The exact nature of the IK modulated by activation of PKA is difficult to ascertain. At least two different types of voltage-dependent IK have been described consistently in adult, neonatal and embryonic sensory neurones (Kostyuk et al. 1981; Kameyama, 1983; Akins & McCleskey, 1993; Nicol et al. 1997): an inactivating IA-type and a delayed rectifier-type current. In addition, recent work of Gold and co-workers suggests that additional types of IK exist (Gold et al. 1996c). Although a more careful characterization of the IK modulated by PGE2 and cAMP remains to be determined, our results suggest that the PGE2-/cAMP-modulated IK in rat sensory neurones may be a delayed rectifier-like current. This conclusion is based upon several lines of evidence. First, the current-voltage relations for both the PGE2- and cpt-cAMP-sensitive currents were quite similar, both began to exhibit activation at approximately -20 mV (Fig. 3). Second, the cpt-cAMP-sensitive current observed under various experimental conditions exhibited slow inactivation kinetics, which are characteristic of delayed rectifier currents. Third, the extent of inhibition by either PGE2 or cpt-cAMP did not depend on the level of the conditioning prepulse voltage and was approximately the same for either the peak or steady-state values. Lastly, cpt-cAMP effectively suppressed IK in the presence of 4-AP, whereas no further inhibition of IK was observed in the presence of TEA, an established inhibitor of delayed rectifier-like currents.

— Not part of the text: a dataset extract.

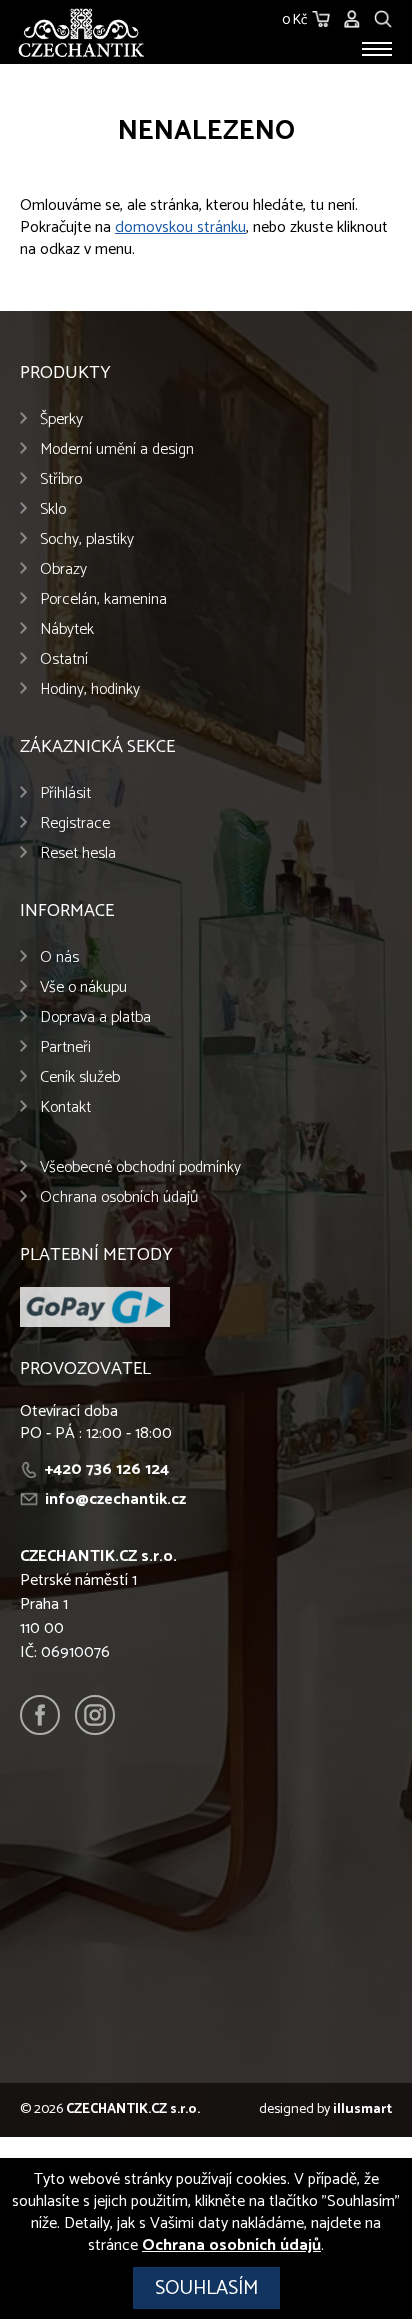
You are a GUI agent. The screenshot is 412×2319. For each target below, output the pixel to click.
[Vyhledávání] (383, 16)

Our present work and that of Gold et al. (1996a) and England et al. (1996) demonstrate that PGE2 may enhance neuronal excitability by suppressing potassium currents and/or augmenting a TTX-resistant sodium current. Additionally, both the sensitizing actions of PGE2 and the effects of this prostanoid on potassium and TTX-resistant sodium currents are dependent on the activation of the cAMP transduction cascade (Cui & Nicol, 1995; Hingtgen et al. 1995; England et al. 1996). Therefore, taken together, activation of the cAMP signalling pathway gives rise to PKA-mediated modulation of the activity of multiple ion channels, which, in turn, results in the enhanced excitability of sensory neurones. This prostaglandin-induced modification of ion channel activity may then account for the heightened sensitivity to noxious stimulation exhibited in behavioural observations.